I don’t know when I first realized that I had both ‘open’ and ‘closed’ modes. I do know that, I was hanging out by Hofgaard, enjoying watching as his leaves — which had been nothing but buds for seemingly ever — grew on a daily basis. Stopping by to visit him was a joy as I could see from day to day as he grew.
But, something was stagnating in our relationship and, obviously, that something was me. At some point, I realized that I seldom thought of him as anything but an object. For me, it turns out that it’s hard to appreciate the ‘what’s more’ to an individual once you’ve started thinking of him as an object.

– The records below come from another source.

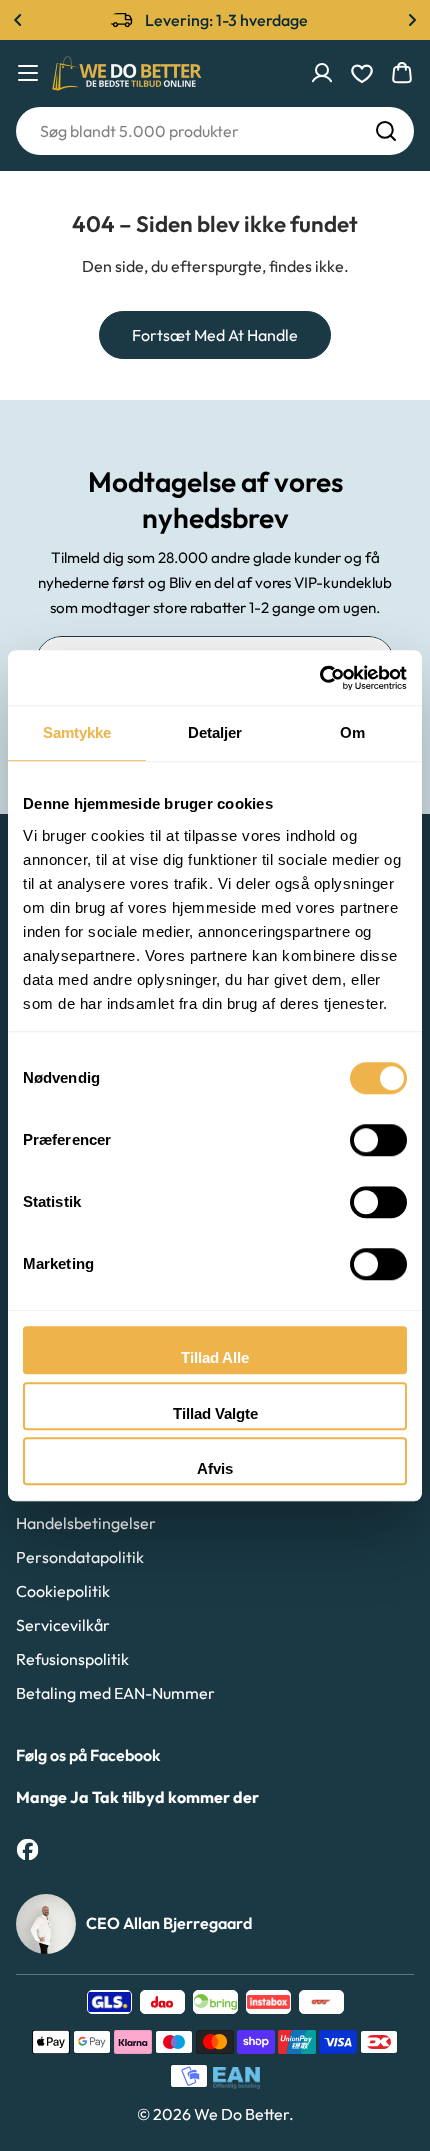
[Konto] (322, 73)
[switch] (378, 1140)
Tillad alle (215, 1357)
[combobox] (215, 131)
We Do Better (241, 2114)
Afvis (215, 1468)
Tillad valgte (215, 1413)
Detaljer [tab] (215, 732)
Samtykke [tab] (77, 732)
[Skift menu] (28, 73)
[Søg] (386, 131)
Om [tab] (352, 732)
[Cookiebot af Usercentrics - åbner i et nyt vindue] (319, 678)
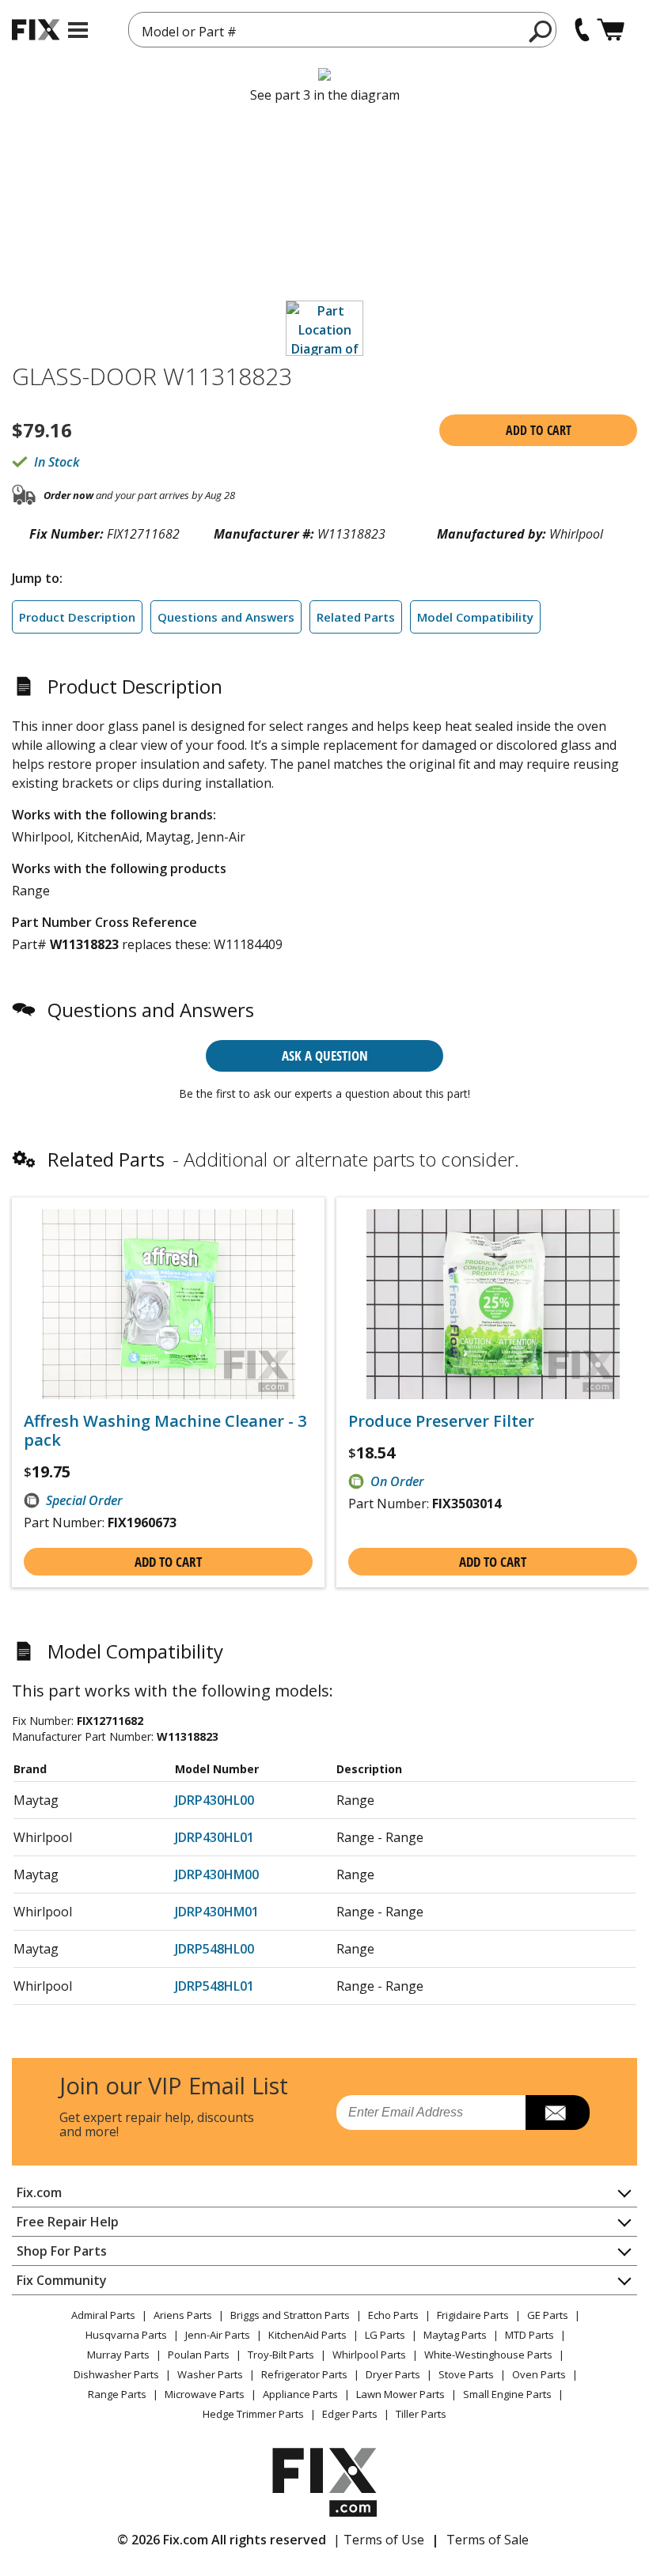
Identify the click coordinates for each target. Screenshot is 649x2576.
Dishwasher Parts (116, 2374)
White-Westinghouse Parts (488, 2354)
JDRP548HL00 (214, 1949)
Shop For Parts (62, 2251)
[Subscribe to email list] (558, 2112)
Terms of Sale (487, 2539)
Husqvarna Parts (126, 2335)
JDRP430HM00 (217, 1874)
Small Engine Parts (507, 2394)
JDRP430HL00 (214, 1800)
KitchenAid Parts (307, 2335)
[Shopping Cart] (610, 29)
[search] (541, 31)
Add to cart (538, 430)
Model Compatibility (475, 617)
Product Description (77, 617)
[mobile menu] (78, 30)
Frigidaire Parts (473, 2315)
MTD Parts (529, 2335)
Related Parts (356, 617)
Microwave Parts (205, 2394)
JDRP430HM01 (217, 1911)
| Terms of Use (378, 2539)
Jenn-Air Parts (217, 2335)
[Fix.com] (35, 29)
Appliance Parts (300, 2394)
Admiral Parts (103, 2315)
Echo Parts (393, 2315)
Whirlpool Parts (369, 2354)
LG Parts (385, 2335)
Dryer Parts (393, 2374)
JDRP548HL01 (214, 1986)
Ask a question (325, 1055)
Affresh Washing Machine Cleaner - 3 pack (165, 1431)
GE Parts (547, 2315)
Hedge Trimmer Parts (253, 2414)
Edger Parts (350, 2414)
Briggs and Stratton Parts (290, 2315)
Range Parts (117, 2394)
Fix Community (62, 2280)
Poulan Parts (199, 2354)
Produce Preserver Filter (441, 1421)
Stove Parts (466, 2374)
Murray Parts (118, 2354)
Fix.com (39, 2192)
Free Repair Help (68, 2221)
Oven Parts (539, 2374)
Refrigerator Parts (304, 2374)
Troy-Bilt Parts (281, 2354)
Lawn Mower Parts (400, 2394)
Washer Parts (210, 2374)
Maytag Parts (455, 2335)
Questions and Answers (226, 617)
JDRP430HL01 (214, 1837)
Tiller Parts (421, 2414)
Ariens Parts (183, 2315)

It bugged me, but I was reminded of a tarot spread I’d done on my relationship with Hofgaard suggesting that a spirit of ‘playful confrontation’ might be appropriate. So, I decided to rise to the challenge and found myself talking to him.

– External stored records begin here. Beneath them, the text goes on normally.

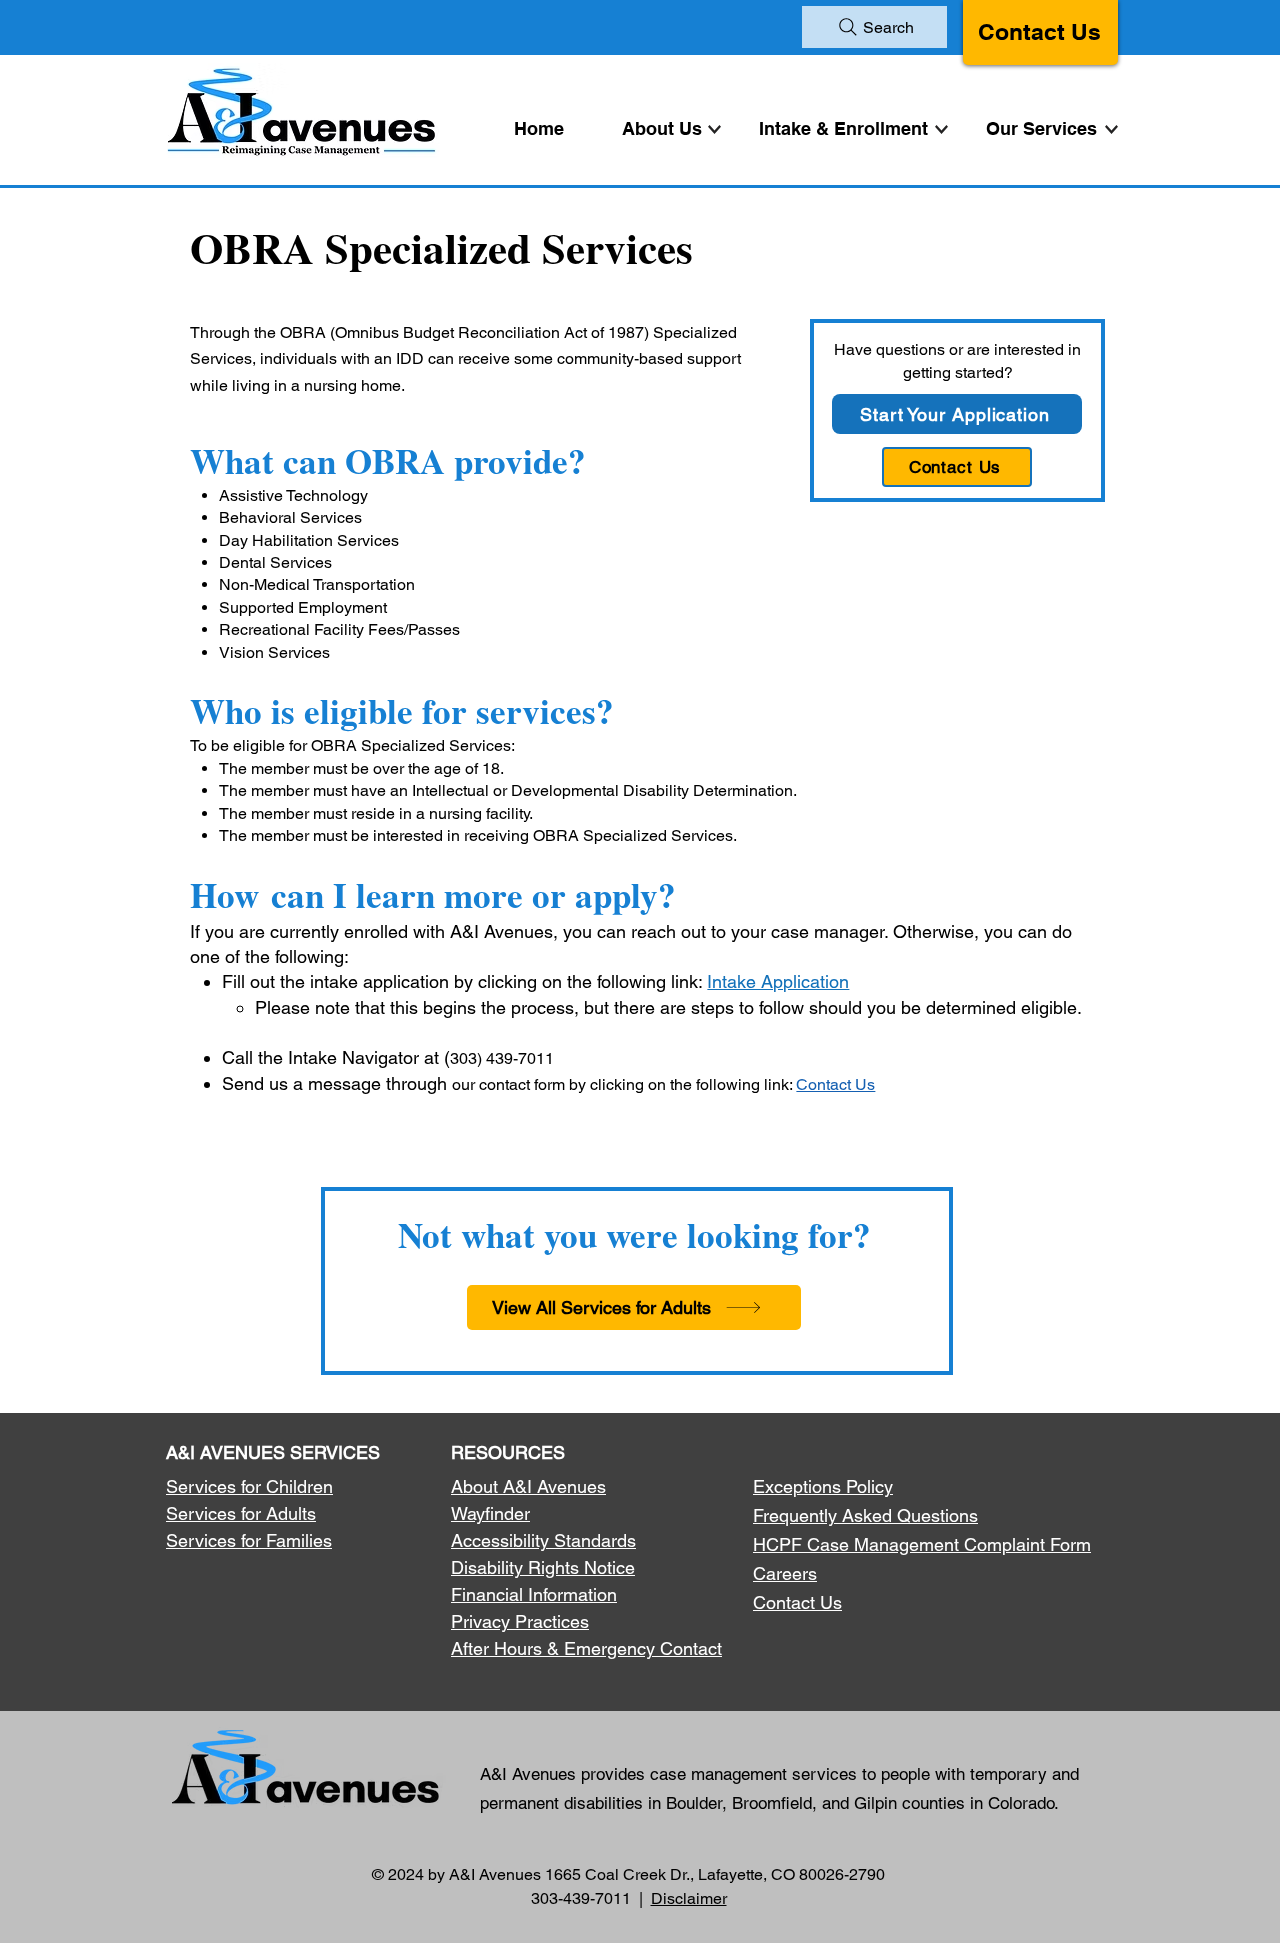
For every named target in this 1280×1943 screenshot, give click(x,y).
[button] (1046, 128)
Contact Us (1039, 31)
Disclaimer (689, 1898)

It didn’t work immediately, but I found that it was impossible — for me — to sincerely wish Hofgaard or, anything ‘blessed be’ without, at least momentarily, opening up to him as a person. So, I resolved to be sincere in every wish I made along those lines. (Not easy, because I only seldom realize that I’m saying things like “have a good one” at the end of my social interactions.)
That, coupled with OBOD’s deep peace of the tree meditation, helped me isolate what it feels like to be ‘open’ to someone, and I try to consciously do this as I run in the woods. (That means that I’m consciously open for five or so minutes at a time before being distracted by my own inner world. Still, I accept it as a start.)
Let’s hope it continues. And, sincerely, blessed be.